═════ Source material
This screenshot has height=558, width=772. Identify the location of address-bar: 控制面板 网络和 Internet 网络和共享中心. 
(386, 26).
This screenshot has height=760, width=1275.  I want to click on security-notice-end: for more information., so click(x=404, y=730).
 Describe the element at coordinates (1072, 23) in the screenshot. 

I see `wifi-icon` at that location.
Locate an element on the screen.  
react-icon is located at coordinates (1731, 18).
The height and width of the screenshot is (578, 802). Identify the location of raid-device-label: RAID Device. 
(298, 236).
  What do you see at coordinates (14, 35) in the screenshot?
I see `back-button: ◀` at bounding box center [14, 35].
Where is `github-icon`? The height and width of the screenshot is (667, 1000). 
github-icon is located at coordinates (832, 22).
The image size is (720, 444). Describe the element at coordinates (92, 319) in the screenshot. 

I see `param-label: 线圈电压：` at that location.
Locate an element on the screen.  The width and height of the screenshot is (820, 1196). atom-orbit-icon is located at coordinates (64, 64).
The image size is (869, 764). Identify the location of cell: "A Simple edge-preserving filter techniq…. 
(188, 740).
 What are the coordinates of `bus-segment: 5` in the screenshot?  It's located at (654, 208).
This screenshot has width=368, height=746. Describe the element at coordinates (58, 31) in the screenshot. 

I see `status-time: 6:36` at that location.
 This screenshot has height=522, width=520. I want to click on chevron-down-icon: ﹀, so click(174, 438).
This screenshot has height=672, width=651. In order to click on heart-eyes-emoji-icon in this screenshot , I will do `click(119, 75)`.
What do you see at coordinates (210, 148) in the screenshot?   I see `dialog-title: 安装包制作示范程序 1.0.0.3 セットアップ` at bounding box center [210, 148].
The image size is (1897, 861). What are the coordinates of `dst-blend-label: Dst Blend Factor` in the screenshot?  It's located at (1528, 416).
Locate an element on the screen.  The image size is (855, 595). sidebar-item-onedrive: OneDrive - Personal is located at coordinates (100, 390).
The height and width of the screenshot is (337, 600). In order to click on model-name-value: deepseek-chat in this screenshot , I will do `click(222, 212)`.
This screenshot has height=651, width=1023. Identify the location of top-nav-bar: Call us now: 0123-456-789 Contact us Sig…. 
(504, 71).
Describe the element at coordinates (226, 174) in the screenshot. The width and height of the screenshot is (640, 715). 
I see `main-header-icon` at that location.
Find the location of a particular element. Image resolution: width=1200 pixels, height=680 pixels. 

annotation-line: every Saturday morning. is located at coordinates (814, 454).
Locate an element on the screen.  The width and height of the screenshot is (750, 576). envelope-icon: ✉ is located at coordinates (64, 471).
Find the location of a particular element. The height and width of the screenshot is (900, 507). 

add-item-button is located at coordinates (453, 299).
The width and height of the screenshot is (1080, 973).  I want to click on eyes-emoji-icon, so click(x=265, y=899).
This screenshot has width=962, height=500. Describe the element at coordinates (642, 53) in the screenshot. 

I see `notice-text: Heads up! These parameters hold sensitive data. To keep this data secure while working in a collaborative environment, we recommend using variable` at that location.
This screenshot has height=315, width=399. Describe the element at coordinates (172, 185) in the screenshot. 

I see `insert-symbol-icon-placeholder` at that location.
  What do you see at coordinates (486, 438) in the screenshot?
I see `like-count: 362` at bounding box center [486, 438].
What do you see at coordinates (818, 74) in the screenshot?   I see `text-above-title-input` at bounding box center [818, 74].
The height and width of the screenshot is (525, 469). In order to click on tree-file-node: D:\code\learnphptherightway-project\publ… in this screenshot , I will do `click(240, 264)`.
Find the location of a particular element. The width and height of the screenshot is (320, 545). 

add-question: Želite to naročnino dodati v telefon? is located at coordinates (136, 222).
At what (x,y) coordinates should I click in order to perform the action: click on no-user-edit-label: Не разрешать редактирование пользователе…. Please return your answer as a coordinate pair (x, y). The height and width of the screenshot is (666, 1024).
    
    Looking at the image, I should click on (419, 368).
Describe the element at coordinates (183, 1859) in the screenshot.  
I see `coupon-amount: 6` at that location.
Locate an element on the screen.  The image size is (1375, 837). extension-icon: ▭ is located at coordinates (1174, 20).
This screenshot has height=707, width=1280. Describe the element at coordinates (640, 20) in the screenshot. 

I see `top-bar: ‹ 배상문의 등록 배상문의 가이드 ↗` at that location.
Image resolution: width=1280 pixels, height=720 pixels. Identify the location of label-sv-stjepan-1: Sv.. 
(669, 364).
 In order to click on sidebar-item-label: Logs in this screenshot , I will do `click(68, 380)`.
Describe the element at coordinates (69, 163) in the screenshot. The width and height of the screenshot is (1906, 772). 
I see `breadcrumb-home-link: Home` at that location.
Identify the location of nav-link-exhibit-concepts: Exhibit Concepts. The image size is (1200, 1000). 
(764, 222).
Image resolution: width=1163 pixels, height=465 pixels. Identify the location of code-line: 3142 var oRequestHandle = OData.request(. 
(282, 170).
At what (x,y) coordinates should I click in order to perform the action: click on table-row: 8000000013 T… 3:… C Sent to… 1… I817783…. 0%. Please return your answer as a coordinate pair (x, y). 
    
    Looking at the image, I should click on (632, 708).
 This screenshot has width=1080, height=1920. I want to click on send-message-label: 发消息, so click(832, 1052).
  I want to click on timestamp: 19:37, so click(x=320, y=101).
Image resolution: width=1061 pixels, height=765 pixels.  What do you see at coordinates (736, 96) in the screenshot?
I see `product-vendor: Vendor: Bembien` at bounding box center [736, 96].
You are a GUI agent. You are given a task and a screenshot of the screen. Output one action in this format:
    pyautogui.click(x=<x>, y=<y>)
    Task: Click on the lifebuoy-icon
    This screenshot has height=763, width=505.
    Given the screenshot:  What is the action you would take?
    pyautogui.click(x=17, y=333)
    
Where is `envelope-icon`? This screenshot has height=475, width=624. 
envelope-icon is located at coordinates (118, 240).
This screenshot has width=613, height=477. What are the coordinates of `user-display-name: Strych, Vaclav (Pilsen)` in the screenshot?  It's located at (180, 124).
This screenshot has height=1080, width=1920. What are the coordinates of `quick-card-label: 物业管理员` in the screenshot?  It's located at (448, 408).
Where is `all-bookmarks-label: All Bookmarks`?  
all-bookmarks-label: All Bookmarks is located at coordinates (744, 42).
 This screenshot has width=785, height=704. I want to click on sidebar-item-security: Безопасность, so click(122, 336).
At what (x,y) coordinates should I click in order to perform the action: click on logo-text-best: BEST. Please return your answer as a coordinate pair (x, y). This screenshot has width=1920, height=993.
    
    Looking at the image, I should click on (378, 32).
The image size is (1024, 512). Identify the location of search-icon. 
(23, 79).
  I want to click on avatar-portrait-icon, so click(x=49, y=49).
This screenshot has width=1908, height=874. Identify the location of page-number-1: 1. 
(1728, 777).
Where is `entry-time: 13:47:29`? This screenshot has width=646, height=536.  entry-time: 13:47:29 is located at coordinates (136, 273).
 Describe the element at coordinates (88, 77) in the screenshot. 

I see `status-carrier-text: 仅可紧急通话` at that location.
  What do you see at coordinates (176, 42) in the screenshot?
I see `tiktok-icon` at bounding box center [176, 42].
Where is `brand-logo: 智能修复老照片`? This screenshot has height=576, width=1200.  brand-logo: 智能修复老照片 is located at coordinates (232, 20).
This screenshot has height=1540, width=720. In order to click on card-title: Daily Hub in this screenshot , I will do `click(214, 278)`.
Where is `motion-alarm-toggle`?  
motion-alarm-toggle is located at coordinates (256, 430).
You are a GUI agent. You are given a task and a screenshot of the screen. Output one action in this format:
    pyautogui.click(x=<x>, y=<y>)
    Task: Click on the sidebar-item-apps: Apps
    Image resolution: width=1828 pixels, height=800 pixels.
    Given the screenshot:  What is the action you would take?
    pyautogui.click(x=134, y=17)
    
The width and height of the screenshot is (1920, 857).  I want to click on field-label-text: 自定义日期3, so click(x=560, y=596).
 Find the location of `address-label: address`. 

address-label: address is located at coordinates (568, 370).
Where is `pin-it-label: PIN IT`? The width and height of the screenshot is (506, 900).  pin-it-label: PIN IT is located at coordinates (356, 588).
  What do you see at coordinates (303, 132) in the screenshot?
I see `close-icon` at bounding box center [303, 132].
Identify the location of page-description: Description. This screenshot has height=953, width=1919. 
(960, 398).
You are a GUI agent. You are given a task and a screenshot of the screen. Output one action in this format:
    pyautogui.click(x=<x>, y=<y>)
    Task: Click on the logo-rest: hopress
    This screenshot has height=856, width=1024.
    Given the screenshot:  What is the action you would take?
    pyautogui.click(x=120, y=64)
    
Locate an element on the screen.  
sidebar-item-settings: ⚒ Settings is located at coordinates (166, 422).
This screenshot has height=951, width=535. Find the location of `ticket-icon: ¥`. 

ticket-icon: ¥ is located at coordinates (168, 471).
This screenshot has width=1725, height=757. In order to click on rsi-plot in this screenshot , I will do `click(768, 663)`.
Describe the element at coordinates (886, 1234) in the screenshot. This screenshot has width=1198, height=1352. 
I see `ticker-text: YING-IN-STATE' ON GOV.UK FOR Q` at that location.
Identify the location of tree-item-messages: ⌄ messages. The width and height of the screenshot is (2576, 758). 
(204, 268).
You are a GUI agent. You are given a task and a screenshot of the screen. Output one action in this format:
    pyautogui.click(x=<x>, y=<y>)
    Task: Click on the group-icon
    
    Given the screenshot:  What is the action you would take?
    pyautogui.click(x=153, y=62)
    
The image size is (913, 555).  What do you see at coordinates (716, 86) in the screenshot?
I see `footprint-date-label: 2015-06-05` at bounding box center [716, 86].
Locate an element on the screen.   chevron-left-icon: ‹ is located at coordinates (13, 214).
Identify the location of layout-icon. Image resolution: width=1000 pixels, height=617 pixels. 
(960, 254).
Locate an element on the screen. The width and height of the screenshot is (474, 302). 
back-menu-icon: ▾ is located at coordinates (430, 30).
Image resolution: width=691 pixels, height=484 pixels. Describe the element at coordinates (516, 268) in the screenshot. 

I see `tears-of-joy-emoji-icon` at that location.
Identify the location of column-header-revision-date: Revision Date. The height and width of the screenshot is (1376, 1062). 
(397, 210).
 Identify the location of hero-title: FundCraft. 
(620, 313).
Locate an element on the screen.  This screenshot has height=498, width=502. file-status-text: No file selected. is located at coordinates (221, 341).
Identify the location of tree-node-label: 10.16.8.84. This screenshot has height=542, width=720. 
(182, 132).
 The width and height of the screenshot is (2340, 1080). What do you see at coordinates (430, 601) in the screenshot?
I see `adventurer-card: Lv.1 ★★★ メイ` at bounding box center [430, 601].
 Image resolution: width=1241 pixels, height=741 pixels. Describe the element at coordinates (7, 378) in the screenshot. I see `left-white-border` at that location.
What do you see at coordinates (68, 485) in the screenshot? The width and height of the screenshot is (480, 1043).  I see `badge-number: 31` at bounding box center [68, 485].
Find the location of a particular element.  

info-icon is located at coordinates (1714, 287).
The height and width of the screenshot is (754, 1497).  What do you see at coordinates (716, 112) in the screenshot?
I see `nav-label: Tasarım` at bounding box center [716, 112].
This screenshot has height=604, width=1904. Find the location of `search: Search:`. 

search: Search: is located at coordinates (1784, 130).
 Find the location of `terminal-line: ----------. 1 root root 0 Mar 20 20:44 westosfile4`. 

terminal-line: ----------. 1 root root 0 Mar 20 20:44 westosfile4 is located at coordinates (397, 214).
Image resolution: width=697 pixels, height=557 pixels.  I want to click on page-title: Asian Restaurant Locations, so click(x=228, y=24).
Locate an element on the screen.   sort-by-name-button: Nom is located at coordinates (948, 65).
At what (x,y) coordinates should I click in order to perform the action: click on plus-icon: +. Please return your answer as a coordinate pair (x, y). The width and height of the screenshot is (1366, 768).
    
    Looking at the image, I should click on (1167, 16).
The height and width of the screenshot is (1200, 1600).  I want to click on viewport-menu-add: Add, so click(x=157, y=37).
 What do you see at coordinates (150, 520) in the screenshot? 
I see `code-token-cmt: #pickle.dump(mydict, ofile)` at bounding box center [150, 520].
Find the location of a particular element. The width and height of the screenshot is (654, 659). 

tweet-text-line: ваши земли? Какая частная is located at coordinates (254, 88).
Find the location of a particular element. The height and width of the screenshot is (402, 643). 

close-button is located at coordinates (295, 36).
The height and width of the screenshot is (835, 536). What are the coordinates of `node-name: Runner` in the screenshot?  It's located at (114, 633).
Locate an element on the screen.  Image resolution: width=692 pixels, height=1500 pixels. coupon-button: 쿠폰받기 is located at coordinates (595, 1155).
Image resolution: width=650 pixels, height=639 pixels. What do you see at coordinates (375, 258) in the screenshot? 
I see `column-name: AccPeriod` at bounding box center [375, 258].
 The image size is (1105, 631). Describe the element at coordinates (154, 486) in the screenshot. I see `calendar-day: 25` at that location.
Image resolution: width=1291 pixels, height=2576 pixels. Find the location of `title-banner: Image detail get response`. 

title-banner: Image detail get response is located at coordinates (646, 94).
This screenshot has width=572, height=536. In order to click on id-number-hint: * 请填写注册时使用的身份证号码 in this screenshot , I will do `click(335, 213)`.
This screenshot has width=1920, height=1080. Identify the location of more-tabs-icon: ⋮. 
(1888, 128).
══════════
§ Problem to solve
Reproduce word for word the lines of the records, starting at the line that contains "This screenshot has width=1920, height=1080." and ending with the final line of the records.

§ Answer section
This screenshot has width=1920, height=1080. Identify the location of more-tabs-icon: ⋮. 
(1888, 128).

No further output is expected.